Business is picking up for last of the diaper services

So the last diaper service in the Twin Cities is closing. Cheek-to-Cheek Diaper Service went out, not with a bang, but a swipe at the young parents of Minnesota. “Minnesotans are not as environmentally conscious as they pretend to be. Cloth is just as easy to use as disposable,” the owner told the Star Tribune.

How many diaper services are left in the state? Two, according to Carmen Barthel, the manager of one of them — the Small Change Diaper Service in La Crescent. “But most of our customers are from Wisconsin.”

Business is picking up for her firm, though. It’s doubled — from 13 in January to 26 now. It’s not enough to make a buck (Cheek-to-Cheek had about 6 times as many customers), but then it’s not really designed to.

The diaper service is part of the Ability Building Center, a program that provides ability training to developmentally disabled adults. It trains 80 people between two sites.

“When we first started, we had high hopes that we were going to have lots of customers, Ms. Barthel told me today, “but it just never worked out as we had hoped.”

  • Jenn Deyo

    Am I to understand that a diaper service thinks of itself as being environmentally friendly? It takes a good deal of energy pick up and drop off diapers in a vehicle, as well as wash them in hot water, and the natural gas to dry them. Not to mention the usually un-environmentally friendly detergents and chlorinated chemicals used by most services. I won’t go into the energy consumed and chemicals used during the bleaching process to make most cloth diapers.

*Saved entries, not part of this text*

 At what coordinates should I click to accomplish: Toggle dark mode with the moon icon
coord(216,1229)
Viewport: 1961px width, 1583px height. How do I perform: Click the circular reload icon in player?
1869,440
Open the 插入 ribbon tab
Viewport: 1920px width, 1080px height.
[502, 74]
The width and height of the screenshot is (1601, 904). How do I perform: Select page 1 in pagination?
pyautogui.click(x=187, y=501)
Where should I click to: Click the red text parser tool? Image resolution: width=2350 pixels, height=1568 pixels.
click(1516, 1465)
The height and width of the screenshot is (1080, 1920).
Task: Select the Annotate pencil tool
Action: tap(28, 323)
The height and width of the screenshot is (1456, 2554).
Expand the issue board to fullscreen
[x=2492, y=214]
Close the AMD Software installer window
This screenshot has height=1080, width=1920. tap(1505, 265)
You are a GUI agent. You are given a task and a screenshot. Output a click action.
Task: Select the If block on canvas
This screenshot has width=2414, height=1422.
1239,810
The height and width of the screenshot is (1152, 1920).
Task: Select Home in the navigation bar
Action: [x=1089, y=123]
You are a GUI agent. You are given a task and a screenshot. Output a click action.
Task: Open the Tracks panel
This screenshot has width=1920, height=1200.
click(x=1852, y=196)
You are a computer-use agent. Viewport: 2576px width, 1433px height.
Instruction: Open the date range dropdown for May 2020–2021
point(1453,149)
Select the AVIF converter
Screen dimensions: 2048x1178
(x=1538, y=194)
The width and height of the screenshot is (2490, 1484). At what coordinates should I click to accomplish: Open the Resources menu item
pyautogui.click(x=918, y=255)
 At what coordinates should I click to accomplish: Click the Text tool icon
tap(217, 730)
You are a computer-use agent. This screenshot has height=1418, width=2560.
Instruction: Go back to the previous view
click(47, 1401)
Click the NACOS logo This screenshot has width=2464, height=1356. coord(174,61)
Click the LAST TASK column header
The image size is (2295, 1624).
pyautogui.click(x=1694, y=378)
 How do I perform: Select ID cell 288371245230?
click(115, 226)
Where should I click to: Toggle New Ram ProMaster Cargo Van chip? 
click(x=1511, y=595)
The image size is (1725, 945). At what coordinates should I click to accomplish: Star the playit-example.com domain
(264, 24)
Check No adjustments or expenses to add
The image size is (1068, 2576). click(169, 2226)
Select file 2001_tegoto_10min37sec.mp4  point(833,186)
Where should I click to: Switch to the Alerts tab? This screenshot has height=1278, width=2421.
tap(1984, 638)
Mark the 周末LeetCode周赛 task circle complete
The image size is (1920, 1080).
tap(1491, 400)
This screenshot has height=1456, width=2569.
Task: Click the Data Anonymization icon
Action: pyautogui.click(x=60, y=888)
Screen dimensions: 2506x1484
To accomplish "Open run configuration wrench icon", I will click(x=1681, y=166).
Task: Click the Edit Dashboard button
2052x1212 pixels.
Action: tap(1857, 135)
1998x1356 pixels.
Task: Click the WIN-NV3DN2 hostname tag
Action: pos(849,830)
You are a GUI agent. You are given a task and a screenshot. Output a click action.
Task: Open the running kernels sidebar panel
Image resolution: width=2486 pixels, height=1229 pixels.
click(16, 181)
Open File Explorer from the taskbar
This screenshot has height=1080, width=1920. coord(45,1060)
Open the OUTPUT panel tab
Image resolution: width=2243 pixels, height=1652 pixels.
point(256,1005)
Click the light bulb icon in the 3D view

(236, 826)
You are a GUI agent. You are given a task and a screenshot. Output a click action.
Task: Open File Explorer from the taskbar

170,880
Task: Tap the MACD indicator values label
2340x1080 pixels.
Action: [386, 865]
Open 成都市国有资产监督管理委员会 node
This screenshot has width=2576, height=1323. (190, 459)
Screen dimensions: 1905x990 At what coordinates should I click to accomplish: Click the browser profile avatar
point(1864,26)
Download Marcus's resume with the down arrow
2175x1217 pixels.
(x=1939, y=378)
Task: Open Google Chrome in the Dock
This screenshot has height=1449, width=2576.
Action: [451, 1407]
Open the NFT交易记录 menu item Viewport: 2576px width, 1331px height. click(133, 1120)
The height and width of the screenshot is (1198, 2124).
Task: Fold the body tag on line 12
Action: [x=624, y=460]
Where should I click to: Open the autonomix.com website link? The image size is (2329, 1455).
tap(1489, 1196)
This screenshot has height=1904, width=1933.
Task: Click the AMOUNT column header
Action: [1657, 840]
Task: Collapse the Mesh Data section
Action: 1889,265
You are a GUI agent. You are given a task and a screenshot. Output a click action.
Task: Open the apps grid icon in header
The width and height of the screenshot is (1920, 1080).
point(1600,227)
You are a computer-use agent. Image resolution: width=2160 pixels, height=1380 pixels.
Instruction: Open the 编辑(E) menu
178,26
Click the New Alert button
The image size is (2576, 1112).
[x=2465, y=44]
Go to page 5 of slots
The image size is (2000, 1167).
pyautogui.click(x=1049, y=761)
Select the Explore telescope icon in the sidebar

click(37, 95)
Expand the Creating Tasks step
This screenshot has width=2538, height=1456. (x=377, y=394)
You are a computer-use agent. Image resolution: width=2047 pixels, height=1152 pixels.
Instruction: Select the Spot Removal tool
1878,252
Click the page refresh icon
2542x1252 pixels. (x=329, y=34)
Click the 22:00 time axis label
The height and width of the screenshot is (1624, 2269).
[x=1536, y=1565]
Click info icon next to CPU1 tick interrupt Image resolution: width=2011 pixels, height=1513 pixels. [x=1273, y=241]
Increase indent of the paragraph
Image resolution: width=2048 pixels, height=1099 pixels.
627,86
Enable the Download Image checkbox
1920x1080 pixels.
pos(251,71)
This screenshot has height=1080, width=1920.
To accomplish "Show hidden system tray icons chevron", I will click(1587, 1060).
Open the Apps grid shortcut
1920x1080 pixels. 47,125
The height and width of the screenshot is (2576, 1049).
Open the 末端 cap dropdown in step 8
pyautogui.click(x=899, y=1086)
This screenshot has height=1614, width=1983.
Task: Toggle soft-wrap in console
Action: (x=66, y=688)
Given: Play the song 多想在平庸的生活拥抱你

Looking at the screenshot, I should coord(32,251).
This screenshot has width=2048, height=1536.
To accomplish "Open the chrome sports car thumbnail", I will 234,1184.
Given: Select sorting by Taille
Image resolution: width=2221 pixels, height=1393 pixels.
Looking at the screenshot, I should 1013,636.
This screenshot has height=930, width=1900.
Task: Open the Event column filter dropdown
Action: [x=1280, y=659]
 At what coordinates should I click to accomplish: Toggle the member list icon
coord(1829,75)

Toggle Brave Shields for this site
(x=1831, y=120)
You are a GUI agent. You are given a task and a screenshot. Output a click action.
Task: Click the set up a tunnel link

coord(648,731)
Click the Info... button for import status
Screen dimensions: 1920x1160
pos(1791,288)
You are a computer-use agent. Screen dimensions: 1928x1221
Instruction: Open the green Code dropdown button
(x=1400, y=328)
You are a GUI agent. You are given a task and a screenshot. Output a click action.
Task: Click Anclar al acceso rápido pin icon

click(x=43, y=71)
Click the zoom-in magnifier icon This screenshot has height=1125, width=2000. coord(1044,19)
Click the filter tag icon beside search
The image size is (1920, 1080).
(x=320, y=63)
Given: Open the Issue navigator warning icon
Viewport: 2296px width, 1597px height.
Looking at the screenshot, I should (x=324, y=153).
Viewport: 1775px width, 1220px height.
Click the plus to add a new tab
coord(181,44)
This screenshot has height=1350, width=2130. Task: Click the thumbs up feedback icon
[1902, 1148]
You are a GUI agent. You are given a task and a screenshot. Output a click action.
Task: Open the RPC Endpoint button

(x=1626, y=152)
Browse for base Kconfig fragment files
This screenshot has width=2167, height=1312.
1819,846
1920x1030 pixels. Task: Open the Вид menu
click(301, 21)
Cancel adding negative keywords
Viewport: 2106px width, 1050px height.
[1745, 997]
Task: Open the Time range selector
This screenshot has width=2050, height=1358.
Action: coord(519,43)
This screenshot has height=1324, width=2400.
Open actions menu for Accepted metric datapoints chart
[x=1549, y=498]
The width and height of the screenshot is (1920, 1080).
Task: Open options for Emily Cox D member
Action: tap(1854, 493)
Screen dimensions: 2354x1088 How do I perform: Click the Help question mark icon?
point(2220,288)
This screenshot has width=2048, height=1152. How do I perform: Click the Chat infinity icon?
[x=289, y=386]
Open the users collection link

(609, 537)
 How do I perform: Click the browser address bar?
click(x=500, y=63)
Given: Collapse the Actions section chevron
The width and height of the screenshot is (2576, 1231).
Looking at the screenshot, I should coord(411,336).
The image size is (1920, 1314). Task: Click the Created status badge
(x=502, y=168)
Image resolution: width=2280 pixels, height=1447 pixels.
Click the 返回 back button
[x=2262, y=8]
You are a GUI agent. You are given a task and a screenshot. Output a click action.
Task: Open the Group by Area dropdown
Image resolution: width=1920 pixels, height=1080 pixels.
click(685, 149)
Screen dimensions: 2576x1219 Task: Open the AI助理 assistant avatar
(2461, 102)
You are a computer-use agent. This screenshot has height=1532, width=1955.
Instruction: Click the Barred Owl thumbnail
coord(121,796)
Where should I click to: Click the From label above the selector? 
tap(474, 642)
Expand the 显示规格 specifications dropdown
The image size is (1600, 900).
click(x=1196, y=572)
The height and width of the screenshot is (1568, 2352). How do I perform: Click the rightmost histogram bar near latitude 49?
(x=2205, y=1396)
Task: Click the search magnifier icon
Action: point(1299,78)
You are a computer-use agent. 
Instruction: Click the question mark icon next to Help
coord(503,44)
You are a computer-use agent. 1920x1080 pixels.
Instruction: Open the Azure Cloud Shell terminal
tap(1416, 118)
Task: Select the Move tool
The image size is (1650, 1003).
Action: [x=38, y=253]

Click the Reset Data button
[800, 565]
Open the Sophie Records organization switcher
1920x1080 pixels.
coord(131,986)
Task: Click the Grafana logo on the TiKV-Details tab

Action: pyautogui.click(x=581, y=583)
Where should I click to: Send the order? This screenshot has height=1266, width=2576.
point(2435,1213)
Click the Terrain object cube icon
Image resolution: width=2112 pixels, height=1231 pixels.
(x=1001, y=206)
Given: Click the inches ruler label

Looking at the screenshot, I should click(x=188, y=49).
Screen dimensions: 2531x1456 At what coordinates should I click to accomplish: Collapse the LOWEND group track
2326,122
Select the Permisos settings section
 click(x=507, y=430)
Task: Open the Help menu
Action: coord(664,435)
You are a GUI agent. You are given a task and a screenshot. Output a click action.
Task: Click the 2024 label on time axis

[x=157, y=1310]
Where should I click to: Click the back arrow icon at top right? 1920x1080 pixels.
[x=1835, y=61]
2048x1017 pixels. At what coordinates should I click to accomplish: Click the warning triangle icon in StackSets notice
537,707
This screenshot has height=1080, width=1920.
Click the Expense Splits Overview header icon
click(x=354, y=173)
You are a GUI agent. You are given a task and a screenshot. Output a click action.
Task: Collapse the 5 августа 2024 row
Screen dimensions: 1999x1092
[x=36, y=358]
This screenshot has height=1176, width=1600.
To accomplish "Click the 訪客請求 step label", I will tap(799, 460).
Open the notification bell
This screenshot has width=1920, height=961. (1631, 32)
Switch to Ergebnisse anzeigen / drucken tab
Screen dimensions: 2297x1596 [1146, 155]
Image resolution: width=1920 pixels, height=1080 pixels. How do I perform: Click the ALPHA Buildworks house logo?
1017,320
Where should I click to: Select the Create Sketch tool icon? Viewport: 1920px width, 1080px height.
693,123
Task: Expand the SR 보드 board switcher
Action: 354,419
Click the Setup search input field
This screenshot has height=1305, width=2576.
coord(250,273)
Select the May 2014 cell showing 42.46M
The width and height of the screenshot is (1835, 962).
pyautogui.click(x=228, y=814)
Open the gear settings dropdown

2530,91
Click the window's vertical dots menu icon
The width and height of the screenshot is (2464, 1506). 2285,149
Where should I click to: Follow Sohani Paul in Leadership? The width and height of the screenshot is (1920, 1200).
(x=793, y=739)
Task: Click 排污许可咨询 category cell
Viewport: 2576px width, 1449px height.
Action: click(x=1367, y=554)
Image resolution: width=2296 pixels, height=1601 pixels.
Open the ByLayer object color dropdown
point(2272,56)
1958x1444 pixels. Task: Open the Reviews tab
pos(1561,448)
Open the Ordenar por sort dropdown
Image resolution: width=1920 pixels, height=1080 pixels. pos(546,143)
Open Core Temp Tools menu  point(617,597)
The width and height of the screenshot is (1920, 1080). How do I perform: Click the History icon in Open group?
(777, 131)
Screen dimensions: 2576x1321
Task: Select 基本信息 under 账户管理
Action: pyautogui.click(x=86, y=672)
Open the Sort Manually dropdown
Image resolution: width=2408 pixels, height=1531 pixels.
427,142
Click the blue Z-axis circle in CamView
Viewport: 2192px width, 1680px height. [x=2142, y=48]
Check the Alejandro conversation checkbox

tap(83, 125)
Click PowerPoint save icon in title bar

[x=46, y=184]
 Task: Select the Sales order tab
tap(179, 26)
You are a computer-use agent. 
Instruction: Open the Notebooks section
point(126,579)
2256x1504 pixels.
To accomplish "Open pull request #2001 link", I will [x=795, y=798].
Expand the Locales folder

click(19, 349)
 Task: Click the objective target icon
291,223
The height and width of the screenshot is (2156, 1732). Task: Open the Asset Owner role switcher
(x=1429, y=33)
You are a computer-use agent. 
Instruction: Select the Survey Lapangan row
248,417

    I consider myself a very environmentally conscious parent. There are now disposable diapers on the market that are biodegradable, made of recycled paper products that are non-chlorinated. I know that this process also leaves a carbon foot print. But it seems pretty common sense if it is better for the environment and your baby.

    I use organic cloth diapers, I wash them in warm, and I air dry them. I know a lot of other parents like me here in Minnesota that do the same. And I’m not even pretending.

    I think perhaps the service didn’t last because it was part of an old dying paradigm.